Copper Top is not my buck. I like him, inspite of his color not because of it. One of the big show boer goat breeders in Texas that I have meet at several sales and shows was excited about finally being able to get some semen from this buck. She posted some pics of him and some of the does she was going to use him on.


----------



## bayouboergoats

GTAllen said:


> Copper Top is not my buck. I like him, in spite of his color not because of it. One of the big show boer goat breeders in Texas that I have meet at several sales and shows was excited about finally being able to get some semen from this buck. She posted some pics of him and some of the does she was going to use him on.


I was confused as to why ownedbythegoats said that because I could not even find a pic of your buck on here or fb..thought maybe I missed it somewhere.

I knew you said Copper Top was not yours when you posted the pic so ownedbythegoats comment through me off.

Guess people should start actually reading instead of just posting before they even know what a thread is about.

:shrug:


----------



## GTAllen

Now I am confused and I confused others. When I said "by me" I didn't mean I was selling a son of him but a ranch *close by me* was


----------



## mmiller

As far as the dapples I have to agree I love the spots!! But I also see too much color with no comformation. The ones that have the whole package are on the pricey side. I have only one dapple in my herd an she is a trad with big white spots on her cape. She does have flaws but she is clean teated, very long an has a nice head on her. She is a super wonderful mom to boot. She gave me a beautiful buck kid last year. But when it comes time to cull again she will be one that I consider b/c her color doesnt make up for her lack of comformation


----------



## GTAllen

mmiller said:


> As far as the dapples I have to agree I love the spots!! But I also see too much color with no comformation. The ones that have the whole package are on the pricey side. I have only one dapple in my herd an she is a trad with big white spots on her cape. She does have flaws but she is clean teated, very long an has a nice head on her. She is a super wonderful mom to boot. She gave me a beautiful buck kid last year. But when it comes time to cull again she will be one that I consider b/c her color doesnt make up for her lack of comformation


I think I am confused again. That is not my buckling, I saw him on FB he belongs to David from Star B Boer Goats.

My FB=Gregory Travis Allen


----------



## mmiller

Nope I got confused... I posted then went back an reread it an edited, but you got to it before I could edit.


----------



## bayouboergoats

GTAllen said:


> Now I am confused and I confused others. When I said "by me" I didn't mean I was selling a son of him but a ranch close by me was


Hahaha okay I admit I am wrong and confused also! Guess we all are lol


----------



## Crossroads Boers

Jessica84 said:


> And crossroadboers, I went to your web page last night, if ever you have some doeling for sale put me on your list


I could do that Jessica.  Are you looking for spots or any color? What %? We have 2 dappled does (a PB and %) that we'll be breeding to Mr. Rich this year, so hoping for spots there. 2 spotted does are reserved already for next year so it is pretty unlikely we'll have a doe available, but we'll see!


----------



## HoosierShadow

I like Max Boer goats bucks, they are probably some of the nicest I've ever looked at on line IMO 

I like this guy, he is from Max boer goats breeding, maybe bred by them I'd have to look. RR1 Spots of Fire.

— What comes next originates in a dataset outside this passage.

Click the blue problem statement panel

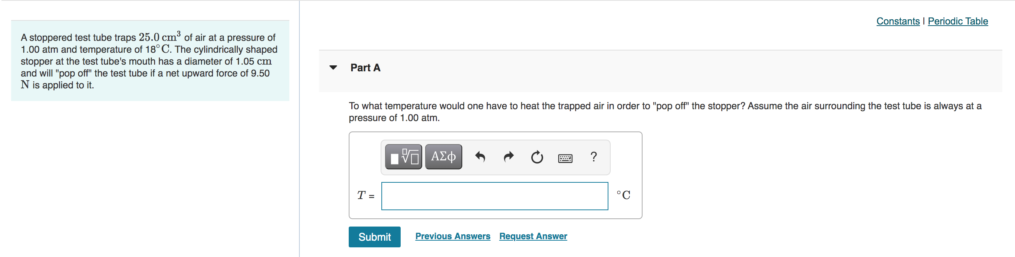[x=150, y=61]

My daughter's Nubian/boer doeling that I bought for her is by him. Of course being with her dam being a Nubian, she doesn't have that thick/meaty boer look, but she has some cool coloring, and my daughter will have fun breeding her to get color and get more meaty type kids.
Of course, my kids love percentage goats, they like straying away from the average boer goat look and want something different. I have to admit, I like different too. If I could commit to milking every day we'd have a milk goat in the mix lol


----------



## Axykatt

bayouboergoats said:


> Check out this stud! good lord sure wish they were closer to me! I would breed some of my does to this one!
> 
> LAZY S-T COPPERTOX


His neck is so thick you can barely see his head! I just want to eat him up...literally!


----------



## Curious

Axykatt said:


> His neck is so thick you can barely see his head! I just want to eat him up...literally!

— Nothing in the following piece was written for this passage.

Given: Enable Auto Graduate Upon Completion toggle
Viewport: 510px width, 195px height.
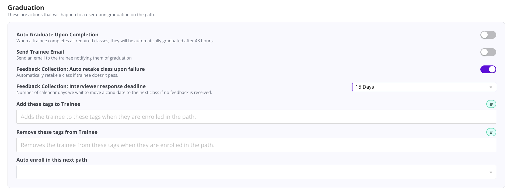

I know right??? He actually looks like dark hot chocolate with the little marshmallows to me 
Not to mention being massively built and handsome as all get out.


----------



## Jessica84

Well for sure I would love spots lol, but no I just really liked your goats, and have been a fan of cosmo since I saw her 'plowing' threw the snow lol. And even more when I saw her kids. But I think since spots are very expensive to have I would be just fine with red or paint. I have a red buck now, and a buck that his mom came from wilton and was a paint and I guess his grandpa was known for throwing major color and have had some nice paint kids from him. As for % as high as I can get  I want to go with high % and start selling off my comercial herd and have a some what small amount of goats. 

Now back to dapples.....I love max boers goats, they are all around beautiful goats, and you pay threw the nose for those goats!!! Here there are not that many dapples, but blacks are popular, and to be honest I have not seen 1 black goat that is even some what nice around here. A frined paid $500, and that I guess was a deal, and that is the most nasty looking goat I have ever seen. She feeds VERY well and very expensive feed and he is still this gross looking thing, he doesnt look like he has one muscle in his body.


----------